Task:
Find every line of the listing below where "Focus" appears, and copy it.

Data to process:
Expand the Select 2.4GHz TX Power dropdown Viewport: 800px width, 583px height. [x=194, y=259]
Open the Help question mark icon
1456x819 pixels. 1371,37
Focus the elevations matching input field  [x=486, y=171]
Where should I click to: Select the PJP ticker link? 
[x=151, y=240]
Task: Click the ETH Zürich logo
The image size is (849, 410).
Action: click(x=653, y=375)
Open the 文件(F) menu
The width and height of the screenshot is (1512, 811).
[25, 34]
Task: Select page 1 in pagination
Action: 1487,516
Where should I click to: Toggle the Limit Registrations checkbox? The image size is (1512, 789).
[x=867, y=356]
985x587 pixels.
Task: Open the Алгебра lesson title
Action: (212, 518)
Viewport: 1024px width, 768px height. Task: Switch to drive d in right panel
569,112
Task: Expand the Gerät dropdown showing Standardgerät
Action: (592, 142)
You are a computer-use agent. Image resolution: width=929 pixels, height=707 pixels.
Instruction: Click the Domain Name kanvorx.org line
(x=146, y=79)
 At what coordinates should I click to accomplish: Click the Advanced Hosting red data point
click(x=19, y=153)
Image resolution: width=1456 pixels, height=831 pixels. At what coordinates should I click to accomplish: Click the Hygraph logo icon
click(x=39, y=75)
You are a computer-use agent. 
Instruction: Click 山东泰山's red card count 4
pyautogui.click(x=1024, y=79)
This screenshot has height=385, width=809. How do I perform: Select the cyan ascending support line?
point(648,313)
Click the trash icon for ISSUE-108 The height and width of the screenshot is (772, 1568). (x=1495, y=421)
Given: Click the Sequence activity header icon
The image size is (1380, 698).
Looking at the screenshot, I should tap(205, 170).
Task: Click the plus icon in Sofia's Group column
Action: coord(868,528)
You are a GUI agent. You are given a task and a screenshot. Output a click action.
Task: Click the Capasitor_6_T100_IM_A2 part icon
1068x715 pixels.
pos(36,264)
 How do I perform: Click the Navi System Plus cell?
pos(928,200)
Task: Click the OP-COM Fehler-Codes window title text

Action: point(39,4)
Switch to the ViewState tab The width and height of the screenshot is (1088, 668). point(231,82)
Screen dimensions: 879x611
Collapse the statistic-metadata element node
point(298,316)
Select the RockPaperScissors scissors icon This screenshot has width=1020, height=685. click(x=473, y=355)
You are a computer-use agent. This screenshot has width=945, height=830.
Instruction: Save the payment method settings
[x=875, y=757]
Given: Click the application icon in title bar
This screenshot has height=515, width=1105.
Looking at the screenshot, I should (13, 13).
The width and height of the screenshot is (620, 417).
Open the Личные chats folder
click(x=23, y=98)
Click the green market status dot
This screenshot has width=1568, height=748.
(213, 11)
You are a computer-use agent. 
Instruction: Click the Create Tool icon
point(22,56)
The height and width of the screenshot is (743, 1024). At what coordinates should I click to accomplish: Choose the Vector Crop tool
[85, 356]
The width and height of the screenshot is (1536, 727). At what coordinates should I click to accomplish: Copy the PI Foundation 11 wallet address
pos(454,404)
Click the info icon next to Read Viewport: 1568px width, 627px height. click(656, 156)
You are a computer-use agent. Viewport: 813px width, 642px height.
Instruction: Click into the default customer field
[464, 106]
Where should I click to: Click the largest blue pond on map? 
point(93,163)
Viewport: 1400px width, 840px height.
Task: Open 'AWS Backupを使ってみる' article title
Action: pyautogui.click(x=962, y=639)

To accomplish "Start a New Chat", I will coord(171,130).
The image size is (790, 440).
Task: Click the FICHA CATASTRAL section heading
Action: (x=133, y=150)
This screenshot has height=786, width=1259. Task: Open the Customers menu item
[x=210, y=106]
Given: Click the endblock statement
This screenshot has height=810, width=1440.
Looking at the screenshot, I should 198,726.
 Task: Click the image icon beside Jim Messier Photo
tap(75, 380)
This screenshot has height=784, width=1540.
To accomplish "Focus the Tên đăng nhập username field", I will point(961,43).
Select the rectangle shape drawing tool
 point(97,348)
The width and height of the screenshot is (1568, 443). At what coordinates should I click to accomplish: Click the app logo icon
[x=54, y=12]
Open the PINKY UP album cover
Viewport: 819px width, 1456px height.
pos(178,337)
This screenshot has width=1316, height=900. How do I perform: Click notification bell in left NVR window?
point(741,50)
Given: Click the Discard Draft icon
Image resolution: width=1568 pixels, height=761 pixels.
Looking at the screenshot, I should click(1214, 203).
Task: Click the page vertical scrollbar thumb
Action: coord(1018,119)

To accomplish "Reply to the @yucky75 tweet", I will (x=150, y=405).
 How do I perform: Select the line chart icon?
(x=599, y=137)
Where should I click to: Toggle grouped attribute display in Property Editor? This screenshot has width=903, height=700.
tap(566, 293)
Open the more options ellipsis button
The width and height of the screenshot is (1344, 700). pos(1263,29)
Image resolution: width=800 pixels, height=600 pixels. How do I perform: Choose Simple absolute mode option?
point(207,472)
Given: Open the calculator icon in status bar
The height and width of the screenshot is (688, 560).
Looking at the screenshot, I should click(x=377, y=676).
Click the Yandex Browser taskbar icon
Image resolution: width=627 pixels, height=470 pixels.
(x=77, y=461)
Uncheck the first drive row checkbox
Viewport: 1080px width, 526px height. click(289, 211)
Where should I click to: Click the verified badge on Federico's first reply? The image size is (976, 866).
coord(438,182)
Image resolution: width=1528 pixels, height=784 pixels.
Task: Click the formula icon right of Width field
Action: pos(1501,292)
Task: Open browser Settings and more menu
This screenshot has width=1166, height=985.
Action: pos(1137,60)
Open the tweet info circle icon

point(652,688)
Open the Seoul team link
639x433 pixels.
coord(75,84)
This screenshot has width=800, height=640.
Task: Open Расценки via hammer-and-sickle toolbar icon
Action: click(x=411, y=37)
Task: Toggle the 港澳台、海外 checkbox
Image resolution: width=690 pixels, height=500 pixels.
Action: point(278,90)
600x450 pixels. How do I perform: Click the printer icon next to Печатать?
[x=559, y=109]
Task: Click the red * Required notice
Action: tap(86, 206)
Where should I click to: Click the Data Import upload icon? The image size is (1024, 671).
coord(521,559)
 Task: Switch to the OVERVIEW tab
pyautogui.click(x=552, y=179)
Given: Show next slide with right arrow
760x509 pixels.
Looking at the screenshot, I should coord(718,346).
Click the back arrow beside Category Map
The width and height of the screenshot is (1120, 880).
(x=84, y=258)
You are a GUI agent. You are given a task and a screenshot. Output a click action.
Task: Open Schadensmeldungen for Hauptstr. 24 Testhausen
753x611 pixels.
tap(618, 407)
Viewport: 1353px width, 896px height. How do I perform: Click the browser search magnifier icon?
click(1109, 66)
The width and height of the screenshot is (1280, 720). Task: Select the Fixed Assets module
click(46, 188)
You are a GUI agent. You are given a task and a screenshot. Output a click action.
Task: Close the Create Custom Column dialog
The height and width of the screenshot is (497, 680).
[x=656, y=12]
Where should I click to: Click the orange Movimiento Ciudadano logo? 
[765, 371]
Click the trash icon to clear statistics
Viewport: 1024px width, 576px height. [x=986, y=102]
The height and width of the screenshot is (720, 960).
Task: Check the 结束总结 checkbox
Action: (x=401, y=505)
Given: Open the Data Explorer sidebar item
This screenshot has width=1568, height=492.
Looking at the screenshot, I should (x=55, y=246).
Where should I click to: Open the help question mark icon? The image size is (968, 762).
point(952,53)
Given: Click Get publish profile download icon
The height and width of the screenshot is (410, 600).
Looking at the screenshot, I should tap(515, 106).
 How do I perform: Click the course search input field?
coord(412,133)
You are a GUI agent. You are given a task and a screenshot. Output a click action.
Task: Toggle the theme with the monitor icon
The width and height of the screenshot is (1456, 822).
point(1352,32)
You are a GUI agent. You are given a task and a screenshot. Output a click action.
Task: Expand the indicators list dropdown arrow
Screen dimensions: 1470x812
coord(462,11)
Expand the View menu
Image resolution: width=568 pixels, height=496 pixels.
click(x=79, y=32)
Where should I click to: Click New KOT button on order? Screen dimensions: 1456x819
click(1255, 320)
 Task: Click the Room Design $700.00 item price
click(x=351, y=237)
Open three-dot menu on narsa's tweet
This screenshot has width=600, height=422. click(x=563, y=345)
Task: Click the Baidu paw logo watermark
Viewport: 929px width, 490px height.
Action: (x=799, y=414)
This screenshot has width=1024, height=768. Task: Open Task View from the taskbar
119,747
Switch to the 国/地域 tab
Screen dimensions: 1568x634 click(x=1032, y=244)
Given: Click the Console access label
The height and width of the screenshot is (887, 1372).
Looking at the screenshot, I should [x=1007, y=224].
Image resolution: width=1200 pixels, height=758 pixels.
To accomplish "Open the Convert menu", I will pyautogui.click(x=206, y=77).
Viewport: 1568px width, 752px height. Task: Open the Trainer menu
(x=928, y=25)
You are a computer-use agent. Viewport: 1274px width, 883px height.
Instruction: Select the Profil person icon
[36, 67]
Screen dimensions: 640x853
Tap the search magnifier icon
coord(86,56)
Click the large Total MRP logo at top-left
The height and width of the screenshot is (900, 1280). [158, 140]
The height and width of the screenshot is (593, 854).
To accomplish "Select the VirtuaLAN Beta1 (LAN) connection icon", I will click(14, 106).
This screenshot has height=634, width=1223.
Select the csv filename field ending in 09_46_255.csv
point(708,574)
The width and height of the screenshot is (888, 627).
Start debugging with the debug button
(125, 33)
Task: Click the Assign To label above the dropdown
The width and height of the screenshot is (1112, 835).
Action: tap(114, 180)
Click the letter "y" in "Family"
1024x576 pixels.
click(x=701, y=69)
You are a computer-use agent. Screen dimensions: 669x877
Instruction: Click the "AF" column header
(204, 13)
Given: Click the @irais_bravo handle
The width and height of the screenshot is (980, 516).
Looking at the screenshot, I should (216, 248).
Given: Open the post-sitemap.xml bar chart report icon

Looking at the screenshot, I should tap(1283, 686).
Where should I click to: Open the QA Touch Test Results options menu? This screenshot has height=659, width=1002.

Output below:
Focus the elevations matching input field  [x=486, y=171]
To accomplish "Focus the Tên đăng nhập username field", I will point(961,43).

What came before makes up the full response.